T
Thomas_White
Guest
I don’t think this is exactly what you said. There is a reluctance to acknowledge the obvious, which is that bread and wine when consecrated become the body and blood of Christ–that is, they remain bread and wine as (literally) the body and blood of Christ. It is thus the substances themselves that become the body and blood of Christ. The appearances remain unchanged.This is exactly what I said: The bread and wine become the body and blood of Christ.
This has always been the teaching. The Church has never taught consubstantiation. After consecration, the bread and wine are wholly converted into Jesus. They are no longer bread and wine, of which only the appearances remain.
However, this is most likely “semantics”, a different way of expressing the very same thing. But I would note from more than sixty years of experience that in every way the Eucharist (and more recently the wine), remain in substance bread and wine to the senses. This is more than appearance. In other words, the consecrated bread and wine become, as bread and wine, the body and blood of Christ.

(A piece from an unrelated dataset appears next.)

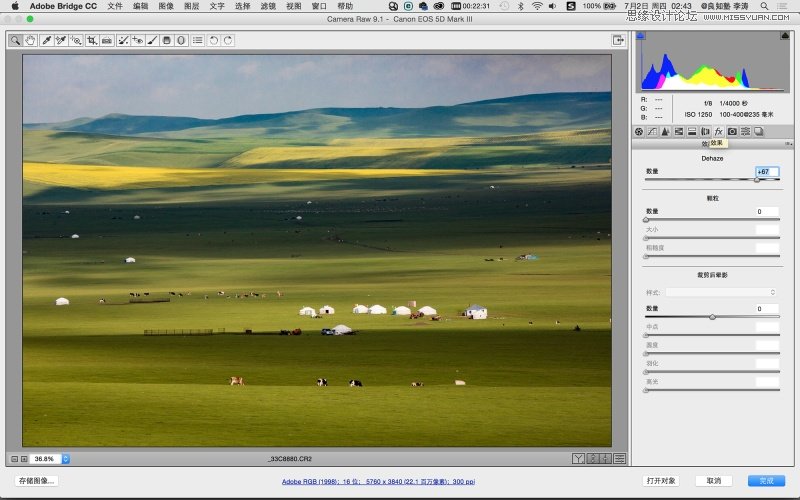Open the Camera Calibration panel tab
The width and height of the screenshot is (800, 500).
(732, 131)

This is not particularly difficult to express in words, but nevertheless it may defy comprehension since we are so used to thinking of body and blood in their literal meaning. The consecration is a transformative process and not consubstantiation. I believe if all this is doubted, so consequently is the real presence. In plain English, it is a fact that consecrated bread and wine do not literally become body and blood, as those terms are commonly (and correctly) understood.